明和2年(1765)の銕三郎(その10)
「ご本家。まだ、よろしいのではありませんか?」
長谷川平蔵宣雄(のぶお 47歳 この日から先手・弓の8番手の組頭)が、本家の当主・太郎兵衛正直(まさなお 56歳 火盗改メ・本役)を引きとめた。

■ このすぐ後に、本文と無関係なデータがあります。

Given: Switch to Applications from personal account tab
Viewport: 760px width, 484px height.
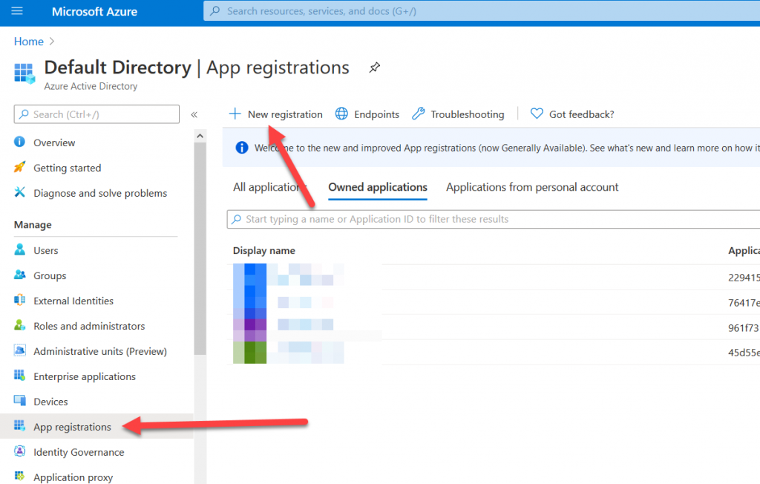Looking at the screenshot, I should pos(532,187).
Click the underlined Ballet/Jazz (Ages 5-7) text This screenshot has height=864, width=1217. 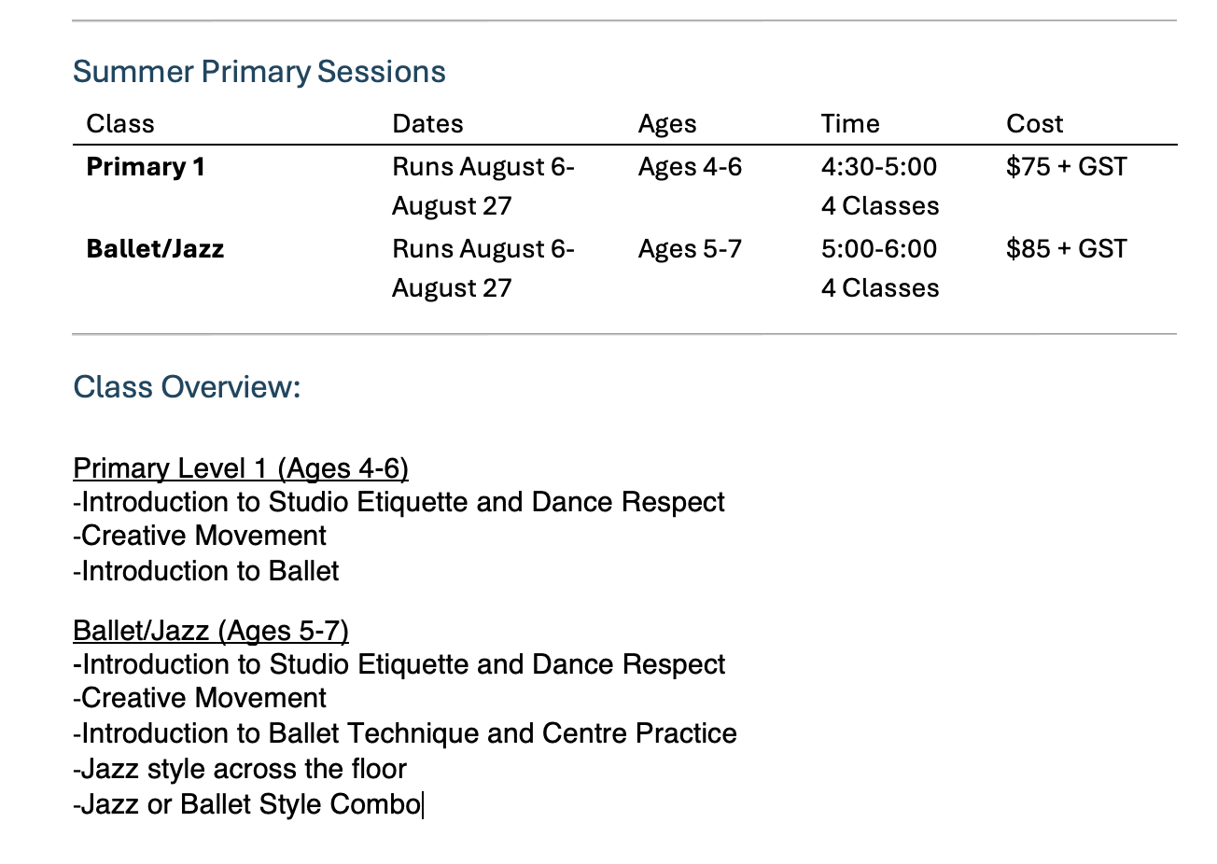(211, 631)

「それがの。奈未(なみ 正直のニ女)が松田(善右衛門勝美 かつよし 20歳)の許(もと)から帰ってきておっての---」
「それではお止めできせぬ。里(さと 正直の内室)どの、奈未どのへよろしゅう---」
残った佐野与八郎政親(まさちか 34歳 使番)が、銕三郎(てつさぶろう)に訊いた。
「たしか、20歳(はたち)におなりでしたな?」
「はい」
「長谷川さま。さきほど、ご本家のお言葉ではございませぬが、今日のようなおめでたい席で申すのもなんですが、それがしの例もございます、銕三郎どののお目見(みえ)を早くおすませになられたほうが---」
「それがでござる、佐野どの。こちらが気をもんでいるのに、銕(てつ)が、まだ、学問の下吟味がうけられぬと申しまして、逃げているのですよ」
「そのことは、手前からお話しいたします」
銕三郎は佐野与八郎とは心易い。
「このニ之橋通りへ屋敷替えいたしまして、鉄砲洲の黄鶴塾が遠くなったので、近くの学問塾を探しているのですが、これとおもえるところが、なかなか、見つからないのです」
「見つからないのではなくて、見つけないのでしょう」
与八郎も、銕三郎の本音(ほんね)を読んでいる。
「銕三郎どの。父・与七郎(政隆 まさたか)が42歳で身罷(みまか)りました元文4年(1739)には、それがしは8歳でした。父は享保元年(1716)のお目見以来ほとんど寝たり起きたりでした」
与八郎の打ち明け話を手際よくまとめると、次のようになる。
19歳でお目見をしたものの、病身のために正室が迎えられない。しかし、看病にきていたむすめが与八郎を孕んだ。
宣雄が言った。
「手前とおなじです。3年前に物故した亡父は、継嗣ではなく3男で、厄介者の身分でしたが、手前を孕ませました」
【参考】2006年11月8日[宣雄の実父・実母
2007年4月12日[寛政重修諸家譜](8)
与八郎の祖父・政春(まさはる)は、それがために駿府城代を早めに辞して江戸へ帰り、万が一に備えていた。 万が一は現実となり、8歳の与八郎が残されたが、その3年後には、祖父も65歳で歿する。
与八郎は幸い、その1年前、10歳でお目見をすませていたので、跡目相続もとどこおりなく受けつけら;れた。
「銕三郎どの。お目見を済ませておくことは、幕臣たる者には、親孝行の一つと申せますぞ」
与八郎を兄とも敬っている銕三郎に、この一と言は、こたえた。
(佐野家3代 与八郎はこの日の使番まで)
「巨細(こさい)を見れば、どの家にも、それぞれの事情があるということだな」
本多采女紀品(のりただ 53歳 先手・鉄砲(つつ)の16番手組頭)がのんびりした声で言い、座が一転してなごんだ。